The question asks us to find the acceleration of the object from the given speed-time graph.

Understanding the Graph:

• The graph shows the object's speed increasing linearly from 25 m/s to 80 m/s over a period of 30 seconds.
• This is a classic case of constant acceleration, as the speed is increasing uniformly.

To Calculate the Acceleration:

Acceleration ($a$) is given by the formula: $a = \frac{\Delta v}{\Delta t}$ Where:

• $\Delta v$ is the change in speed (final speed - initial speed).
• $\Delta t$ is the change in time.

From the graph:

• Initial speed ($v_i$) = 25 m/s
• Final speed ($v_f$) = 80 m/s
• Time interval ($t$) = 30 s

Now, let's calculate:

$\Delta v = v_f - v_i = 80 - 25 = 55 \, \text{m/s}$ $a = \frac{55}{30} = 1.83 \, \text{m/s}^2$

Thus, the acceleration of the object is 1.83 m/s².
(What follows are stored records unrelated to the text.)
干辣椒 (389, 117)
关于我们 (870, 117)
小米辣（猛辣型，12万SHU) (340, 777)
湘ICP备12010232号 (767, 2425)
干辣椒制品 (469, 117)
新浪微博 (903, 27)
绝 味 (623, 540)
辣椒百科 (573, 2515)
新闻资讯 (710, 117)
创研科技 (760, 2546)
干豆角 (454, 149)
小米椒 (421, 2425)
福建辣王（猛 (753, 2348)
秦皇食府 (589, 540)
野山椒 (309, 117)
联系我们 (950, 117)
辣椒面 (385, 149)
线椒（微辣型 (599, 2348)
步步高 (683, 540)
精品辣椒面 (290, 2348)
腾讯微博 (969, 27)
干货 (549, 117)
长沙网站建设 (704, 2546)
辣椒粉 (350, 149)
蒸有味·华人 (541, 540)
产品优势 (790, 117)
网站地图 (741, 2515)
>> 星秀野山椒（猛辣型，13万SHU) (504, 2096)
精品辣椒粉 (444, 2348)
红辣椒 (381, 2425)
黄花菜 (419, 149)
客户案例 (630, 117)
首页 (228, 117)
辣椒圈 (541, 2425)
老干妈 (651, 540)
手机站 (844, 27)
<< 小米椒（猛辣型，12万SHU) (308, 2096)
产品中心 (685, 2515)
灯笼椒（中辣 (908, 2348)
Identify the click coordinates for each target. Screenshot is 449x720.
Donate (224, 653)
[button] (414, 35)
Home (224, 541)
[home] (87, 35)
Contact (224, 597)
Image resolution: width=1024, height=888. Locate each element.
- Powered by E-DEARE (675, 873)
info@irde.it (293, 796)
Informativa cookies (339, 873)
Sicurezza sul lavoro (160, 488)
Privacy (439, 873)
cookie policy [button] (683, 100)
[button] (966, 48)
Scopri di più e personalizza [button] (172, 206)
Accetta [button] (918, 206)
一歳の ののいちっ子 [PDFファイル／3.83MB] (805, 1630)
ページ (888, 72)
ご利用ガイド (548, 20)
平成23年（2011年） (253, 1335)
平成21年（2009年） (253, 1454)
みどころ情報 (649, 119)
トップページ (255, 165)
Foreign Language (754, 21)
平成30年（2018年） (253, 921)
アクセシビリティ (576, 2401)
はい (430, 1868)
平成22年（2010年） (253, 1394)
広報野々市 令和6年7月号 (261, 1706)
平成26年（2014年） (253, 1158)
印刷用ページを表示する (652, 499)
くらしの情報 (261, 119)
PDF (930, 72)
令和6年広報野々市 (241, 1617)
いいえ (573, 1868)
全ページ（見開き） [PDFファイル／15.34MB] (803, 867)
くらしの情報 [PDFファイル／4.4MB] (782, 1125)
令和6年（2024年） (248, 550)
Let me know if you need more details, or if you have any questions!

Related Questions:

1. What is the formula for acceleration in terms of velocity and time?
2. How does a constant acceleration appear on a speed-time graph?
3. What is the significance of the slope in a speed-time graph?
4. How would the graph look for a decelerating object?
5. What is the difference between speed and velocity?

Tip: In speed-time graphs, the slope of the line gives the acceleration—positive for speeding up and negative for slowing down.